» ASSIGNMENT:
Output the line that contains "This screenshot has width=640, height=584.", then every line beneath it through the end of the records, exactly as given and with no other lines.

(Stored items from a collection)
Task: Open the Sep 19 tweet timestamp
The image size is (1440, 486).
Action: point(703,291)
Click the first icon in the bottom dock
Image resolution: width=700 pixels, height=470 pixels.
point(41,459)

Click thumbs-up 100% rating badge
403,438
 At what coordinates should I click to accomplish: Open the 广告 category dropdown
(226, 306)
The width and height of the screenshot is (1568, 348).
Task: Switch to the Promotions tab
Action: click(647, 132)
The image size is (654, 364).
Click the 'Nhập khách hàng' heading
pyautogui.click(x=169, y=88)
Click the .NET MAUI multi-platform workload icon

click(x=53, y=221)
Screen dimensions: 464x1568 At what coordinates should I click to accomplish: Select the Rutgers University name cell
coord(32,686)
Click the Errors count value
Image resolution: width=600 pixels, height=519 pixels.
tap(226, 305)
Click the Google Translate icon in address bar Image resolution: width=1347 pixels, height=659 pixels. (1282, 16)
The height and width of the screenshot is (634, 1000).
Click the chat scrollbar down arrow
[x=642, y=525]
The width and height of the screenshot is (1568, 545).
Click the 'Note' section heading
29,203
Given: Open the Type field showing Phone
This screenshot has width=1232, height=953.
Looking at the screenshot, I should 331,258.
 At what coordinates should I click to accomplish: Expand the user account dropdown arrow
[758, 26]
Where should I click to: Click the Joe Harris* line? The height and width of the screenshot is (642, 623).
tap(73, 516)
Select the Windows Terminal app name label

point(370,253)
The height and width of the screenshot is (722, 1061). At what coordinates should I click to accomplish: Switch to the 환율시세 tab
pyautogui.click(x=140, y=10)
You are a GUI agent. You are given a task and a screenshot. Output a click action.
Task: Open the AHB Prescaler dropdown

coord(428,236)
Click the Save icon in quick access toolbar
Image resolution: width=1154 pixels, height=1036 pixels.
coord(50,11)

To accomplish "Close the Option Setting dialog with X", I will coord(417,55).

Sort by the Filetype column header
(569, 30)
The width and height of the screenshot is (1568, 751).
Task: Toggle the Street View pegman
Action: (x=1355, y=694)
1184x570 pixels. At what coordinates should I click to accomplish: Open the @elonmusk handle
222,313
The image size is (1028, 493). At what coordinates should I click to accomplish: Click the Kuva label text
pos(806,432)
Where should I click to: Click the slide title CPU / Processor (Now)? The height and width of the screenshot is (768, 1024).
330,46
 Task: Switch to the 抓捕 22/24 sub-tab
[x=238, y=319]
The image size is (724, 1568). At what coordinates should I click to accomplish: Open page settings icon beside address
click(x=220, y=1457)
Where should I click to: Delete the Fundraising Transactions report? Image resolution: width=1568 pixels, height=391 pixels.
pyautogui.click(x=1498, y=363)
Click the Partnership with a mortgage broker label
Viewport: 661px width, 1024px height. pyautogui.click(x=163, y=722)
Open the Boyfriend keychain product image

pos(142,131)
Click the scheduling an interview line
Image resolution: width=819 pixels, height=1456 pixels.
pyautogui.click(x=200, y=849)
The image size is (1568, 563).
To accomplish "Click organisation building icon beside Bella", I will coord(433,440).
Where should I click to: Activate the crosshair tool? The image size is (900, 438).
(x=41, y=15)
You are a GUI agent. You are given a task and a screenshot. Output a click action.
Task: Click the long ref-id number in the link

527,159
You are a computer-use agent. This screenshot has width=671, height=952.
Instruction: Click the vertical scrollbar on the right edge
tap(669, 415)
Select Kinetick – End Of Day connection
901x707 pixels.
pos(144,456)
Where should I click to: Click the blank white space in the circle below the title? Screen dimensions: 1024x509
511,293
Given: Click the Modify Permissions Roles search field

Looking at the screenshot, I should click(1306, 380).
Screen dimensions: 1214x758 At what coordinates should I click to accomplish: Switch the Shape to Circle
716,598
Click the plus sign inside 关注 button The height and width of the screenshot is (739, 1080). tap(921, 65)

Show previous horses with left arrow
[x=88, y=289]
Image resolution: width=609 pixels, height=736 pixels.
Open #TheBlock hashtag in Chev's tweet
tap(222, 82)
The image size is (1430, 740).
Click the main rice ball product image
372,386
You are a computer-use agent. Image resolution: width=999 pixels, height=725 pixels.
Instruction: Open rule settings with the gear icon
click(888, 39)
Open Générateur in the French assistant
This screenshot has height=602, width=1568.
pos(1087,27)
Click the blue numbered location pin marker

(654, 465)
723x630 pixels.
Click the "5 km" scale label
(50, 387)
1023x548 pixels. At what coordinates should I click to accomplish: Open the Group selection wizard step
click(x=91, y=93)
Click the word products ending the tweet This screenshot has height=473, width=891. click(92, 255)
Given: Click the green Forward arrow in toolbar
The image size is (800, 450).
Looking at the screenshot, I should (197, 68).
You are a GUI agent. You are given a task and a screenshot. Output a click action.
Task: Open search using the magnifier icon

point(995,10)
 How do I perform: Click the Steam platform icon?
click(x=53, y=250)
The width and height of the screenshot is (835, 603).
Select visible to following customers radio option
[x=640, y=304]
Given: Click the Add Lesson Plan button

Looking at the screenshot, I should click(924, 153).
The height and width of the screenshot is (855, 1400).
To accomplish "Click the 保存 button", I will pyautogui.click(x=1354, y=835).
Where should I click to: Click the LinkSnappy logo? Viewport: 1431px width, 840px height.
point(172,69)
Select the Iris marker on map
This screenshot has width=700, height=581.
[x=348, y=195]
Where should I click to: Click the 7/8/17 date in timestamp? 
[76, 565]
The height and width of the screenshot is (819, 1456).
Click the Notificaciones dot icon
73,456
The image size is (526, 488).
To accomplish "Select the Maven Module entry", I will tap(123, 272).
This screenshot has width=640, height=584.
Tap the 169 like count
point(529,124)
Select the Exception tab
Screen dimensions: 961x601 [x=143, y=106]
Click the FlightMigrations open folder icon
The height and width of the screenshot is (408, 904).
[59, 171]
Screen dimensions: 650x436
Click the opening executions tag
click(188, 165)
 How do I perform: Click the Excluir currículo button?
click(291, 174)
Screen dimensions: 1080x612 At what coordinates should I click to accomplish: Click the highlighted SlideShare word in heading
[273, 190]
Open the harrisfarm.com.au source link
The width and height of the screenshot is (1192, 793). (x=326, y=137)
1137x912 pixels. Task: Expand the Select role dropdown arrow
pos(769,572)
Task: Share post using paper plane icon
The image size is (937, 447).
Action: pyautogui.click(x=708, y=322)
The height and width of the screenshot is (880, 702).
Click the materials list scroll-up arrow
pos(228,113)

» SOLUTION TO THIS PROBLEM:
This screenshot has width=640, height=584.
Tap the 169 like count
point(529,124)
Select the Exception tab
Screen dimensions: 961x601 [x=143, y=106]
Click the FlightMigrations open folder icon
The height and width of the screenshot is (408, 904).
[59, 171]
Screen dimensions: 650x436
Click the opening executions tag
click(188, 165)
 How do I perform: Click the Excluir currículo button?
click(291, 174)
Screen dimensions: 1080x612 At what coordinates should I click to accomplish: Click the highlighted SlideShare word in heading
[273, 190]
Open the harrisfarm.com.au source link
The width and height of the screenshot is (1192, 793). (x=326, y=137)
1137x912 pixels. Task: Expand the Select role dropdown arrow
pos(769,572)
Task: Share post using paper plane icon
The image size is (937, 447).
Action: pyautogui.click(x=708, y=322)
The height and width of the screenshot is (880, 702).
Click the materials list scroll-up arrow
pos(228,113)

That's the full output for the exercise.